Bismillahirrahmanirrahim
Soru-646:
Hocam İmam Ali (a.s)'ın Nehcul Belağa'daki bir
hutbesinde şöyle buyuruyor:
"Dinin evveli onu
tanımaktır. Tanıyışın kemâli, onu tasdik
etmektir. Tasdik edişin kemâli, onu bir
bilmektir. Bir bilişin kemâli, ona karşı öz
doğruluğuna ermektir. Öz doğruluğunun kemâli onu
noksan sıfatlardan tenzîh etmektir.

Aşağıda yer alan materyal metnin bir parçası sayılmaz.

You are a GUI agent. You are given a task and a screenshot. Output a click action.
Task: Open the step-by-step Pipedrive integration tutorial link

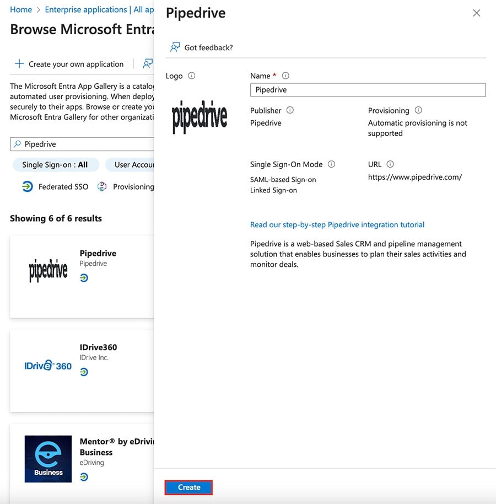point(337,224)
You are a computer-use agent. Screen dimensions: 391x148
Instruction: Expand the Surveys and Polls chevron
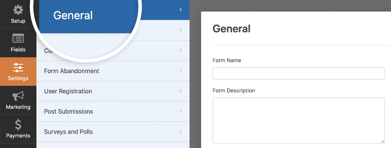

Çünkü bilmek
gerekir ki ne sıfat söylenirse söylensin, O,
sıfatla vasfedilemez; her sıfat, vasfedilenden
gayridir; onunla bilinemez."
Burada İmam Allah
Teala'ya sıfat isnat etmenin doğru olmadığını
söylüyor. Peki, Allah’ın zati veya subuti
sıfatlarından bahsediliyor. Bu anlamda bizlerin
Allah’ı bu şekilde bilmesi yanlış mı acaba?
Birde Allah’ın
isimleri var “Esmaül hüsna dediğimiz” 99 isim.
Peki, bu isimlere Allah’ı sınırlamış olmuyor
muyuz? Bunlarla ilgili biraz açıklama verirseniz
çok memnun olacağım.
Allah razı olsun.
Allah emanet...
Cevap-646:
Muhterem kardeşim, Hz. Emirü’l-Mu’minin’in (a.s)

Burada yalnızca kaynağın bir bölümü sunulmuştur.